Records to process

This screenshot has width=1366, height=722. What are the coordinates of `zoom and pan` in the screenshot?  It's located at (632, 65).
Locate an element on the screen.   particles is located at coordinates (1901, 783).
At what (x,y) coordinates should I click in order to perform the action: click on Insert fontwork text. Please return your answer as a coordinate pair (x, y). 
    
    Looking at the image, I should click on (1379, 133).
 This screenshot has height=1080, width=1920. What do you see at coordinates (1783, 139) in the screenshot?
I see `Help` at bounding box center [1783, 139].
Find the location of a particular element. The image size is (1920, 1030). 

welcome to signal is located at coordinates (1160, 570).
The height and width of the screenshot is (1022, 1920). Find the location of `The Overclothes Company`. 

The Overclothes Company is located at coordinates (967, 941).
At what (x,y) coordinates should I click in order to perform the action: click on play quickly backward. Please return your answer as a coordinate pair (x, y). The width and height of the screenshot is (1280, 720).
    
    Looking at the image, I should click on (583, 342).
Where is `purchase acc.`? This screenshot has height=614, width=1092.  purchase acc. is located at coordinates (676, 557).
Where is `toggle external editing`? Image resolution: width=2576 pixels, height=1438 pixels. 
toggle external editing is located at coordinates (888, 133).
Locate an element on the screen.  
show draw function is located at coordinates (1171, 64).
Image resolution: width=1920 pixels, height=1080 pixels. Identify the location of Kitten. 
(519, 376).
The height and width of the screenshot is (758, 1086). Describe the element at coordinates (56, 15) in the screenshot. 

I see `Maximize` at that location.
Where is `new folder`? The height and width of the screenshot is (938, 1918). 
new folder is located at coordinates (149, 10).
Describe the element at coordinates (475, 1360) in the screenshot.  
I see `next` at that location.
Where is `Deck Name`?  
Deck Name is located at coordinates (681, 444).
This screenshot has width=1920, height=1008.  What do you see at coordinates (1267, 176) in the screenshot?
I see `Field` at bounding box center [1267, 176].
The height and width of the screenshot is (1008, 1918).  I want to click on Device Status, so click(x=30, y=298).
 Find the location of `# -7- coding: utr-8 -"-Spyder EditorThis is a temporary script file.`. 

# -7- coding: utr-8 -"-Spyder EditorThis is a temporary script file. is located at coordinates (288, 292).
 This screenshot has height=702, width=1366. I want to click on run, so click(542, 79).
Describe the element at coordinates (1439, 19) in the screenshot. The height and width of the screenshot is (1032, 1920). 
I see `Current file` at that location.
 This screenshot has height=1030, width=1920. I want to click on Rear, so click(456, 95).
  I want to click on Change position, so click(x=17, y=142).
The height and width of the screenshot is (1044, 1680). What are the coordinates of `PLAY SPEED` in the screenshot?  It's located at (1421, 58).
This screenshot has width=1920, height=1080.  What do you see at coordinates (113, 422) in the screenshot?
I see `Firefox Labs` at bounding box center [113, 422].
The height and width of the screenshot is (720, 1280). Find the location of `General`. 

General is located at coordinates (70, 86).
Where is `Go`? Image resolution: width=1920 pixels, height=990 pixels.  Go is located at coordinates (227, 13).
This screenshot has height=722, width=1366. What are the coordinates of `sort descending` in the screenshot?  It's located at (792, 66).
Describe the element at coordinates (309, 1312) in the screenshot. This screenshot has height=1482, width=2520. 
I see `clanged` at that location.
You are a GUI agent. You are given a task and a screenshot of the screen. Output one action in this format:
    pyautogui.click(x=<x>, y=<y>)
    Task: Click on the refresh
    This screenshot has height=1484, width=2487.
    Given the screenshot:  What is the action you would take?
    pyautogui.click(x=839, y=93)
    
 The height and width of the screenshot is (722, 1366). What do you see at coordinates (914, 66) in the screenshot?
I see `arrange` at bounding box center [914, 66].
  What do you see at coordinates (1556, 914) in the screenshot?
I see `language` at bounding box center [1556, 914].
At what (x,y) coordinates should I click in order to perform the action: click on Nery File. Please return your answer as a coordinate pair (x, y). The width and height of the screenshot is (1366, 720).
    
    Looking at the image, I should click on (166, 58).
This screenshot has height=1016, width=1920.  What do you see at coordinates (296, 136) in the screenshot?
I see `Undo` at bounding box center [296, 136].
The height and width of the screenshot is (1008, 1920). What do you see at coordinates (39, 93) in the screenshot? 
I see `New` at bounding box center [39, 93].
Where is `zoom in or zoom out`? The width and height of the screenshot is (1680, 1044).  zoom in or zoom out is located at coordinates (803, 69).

Task
Copy out the records above, word for word, starting at the line containing "The height and width of the screenshot is (758, 1086)." and ending at the line containing "new folder is", with both of those lines included.

Result
The height and width of the screenshot is (758, 1086). Describe the element at coordinates (56, 15) in the screenshot. 

I see `Maximize` at that location.
Where is `new folder`? The height and width of the screenshot is (938, 1918). 
new folder is located at coordinates (149, 10).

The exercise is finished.